Louisiana Sen. John Kennedy made an appearance on the show immediately following Stabenow and was asked by Hume about her remarks. Kennedy, as we've come to expect from him, played the game of calling Stabenow a "friend" and then immediately lobbing childish insults at her.
KENNEDY: Senator Stabenow is my colleague and I consider Debbie a friend, so I say this gently. Sell crazy somewhere else. We're all stocked up here.
Unless Debbie is clairvoyant, I don't think she knows how the nominee is going to vote or any other member of the United States Supreme Court, but Debbie makes the point, the difference between Democrats and Republicans in terms of the role of the Supreme Court, my Democratic friends think the Supreme Court ought to be a mini Congress, they're politicians without robes.
They don't even need to hear cases. They already know how they're going to vote. And that's part of the problem. That's not how I view the appropriate role of the Supreme Court, and I don't think that is how it operates.
You're going to see a lot of evidence-free accusations.
There are a whole lot of "evidence-free accusations being lobbed by members of Congress, but they're coming from the likes of Kennedy and his fellow Republicans. There's plenty of evidence -- as the Vox article and others have laid out -- for everyone who would like to see the ACA remain intact to have concerns about her appointment to the court.
Kennedy wrapped things up by twisting himself in knots trying to defend their blatant hypocrisy with moving forward with this nomination in the first place given the lies they told justifying holding up Obama's nominee for ten months and using the upcoming election as an excuse back in 2016.
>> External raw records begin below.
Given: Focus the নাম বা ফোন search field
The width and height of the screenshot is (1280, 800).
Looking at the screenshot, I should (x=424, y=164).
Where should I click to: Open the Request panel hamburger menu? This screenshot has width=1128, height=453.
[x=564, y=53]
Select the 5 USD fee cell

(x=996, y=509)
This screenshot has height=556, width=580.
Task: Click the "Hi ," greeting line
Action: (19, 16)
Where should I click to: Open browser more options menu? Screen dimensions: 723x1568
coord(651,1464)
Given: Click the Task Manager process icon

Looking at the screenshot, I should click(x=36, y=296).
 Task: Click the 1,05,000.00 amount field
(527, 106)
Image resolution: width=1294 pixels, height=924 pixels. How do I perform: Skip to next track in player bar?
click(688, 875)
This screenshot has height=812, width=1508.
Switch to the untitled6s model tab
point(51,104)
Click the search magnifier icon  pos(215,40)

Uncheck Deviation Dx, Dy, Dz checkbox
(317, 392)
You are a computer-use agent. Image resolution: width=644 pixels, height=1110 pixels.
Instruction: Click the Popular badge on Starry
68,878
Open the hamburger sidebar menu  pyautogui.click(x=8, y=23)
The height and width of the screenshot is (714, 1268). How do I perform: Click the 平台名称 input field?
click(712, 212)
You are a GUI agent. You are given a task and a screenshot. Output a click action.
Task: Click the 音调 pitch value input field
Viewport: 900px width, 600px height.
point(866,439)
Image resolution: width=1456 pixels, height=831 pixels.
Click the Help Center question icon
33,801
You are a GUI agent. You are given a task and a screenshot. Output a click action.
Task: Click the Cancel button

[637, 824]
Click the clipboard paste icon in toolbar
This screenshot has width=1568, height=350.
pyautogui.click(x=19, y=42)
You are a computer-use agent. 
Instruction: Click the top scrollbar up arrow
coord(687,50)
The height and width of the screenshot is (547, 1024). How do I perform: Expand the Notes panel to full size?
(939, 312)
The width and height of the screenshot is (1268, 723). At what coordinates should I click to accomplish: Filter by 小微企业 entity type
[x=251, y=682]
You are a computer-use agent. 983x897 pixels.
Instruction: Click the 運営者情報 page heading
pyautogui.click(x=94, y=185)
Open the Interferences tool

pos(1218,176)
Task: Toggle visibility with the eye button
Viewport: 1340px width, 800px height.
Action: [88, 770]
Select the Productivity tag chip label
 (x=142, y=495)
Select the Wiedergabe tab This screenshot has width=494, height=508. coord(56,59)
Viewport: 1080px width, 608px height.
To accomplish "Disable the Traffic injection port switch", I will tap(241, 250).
Now it seems that the roles are reversed. The president has made a nomination. It is an election year, indeed it is very close to the election and the view and the other Republicans are prepared to move forward with this, which is distinct obviously from the course you took just four years or so ago. You're being accused of hypocrisy and double standards. How do you answer?
KENNEDY: Well, let me finish my last first, to Debbie and my colleagues in the Senate. I hope they let us have a respectful process. We don't need another freak show. I hope they won't get into the foothills of kinky and bring back Michael Avenatti all about other stuff. Let us focus on the nominee.
Now to answer your question, I'm rather fond of the Constitution. I have read it. Its provisions about filling a supreme court vacancy are unaffected by the electoral calendar. I realize that on both sides, Brit, there's been a lot of circumlocution and attempted Churchillian rhetoric about the precedent to be followed during an election year to fill a vacancy.
Here's as best as I can tell, here's the rule. When the Democrats are in charge of the process, they do what they think is right, consistent with the Constitution. When the Republicans are in charge of the process, they do what they think is right.
And I think that's what our founders intended. I think our founders intended elections to have consequences and when they send people to Washington of a particular party, they expect them to represent their voters. And I think that's been the tradition and the precedent.
I wonder what Senator John Kennedy is going to tell his Louisiana constituents after Barrett does actually vote to take health care away from millions of Americans in the middle of a pandemic shortly after the presidential election. I await the revisionist history that's sure to come.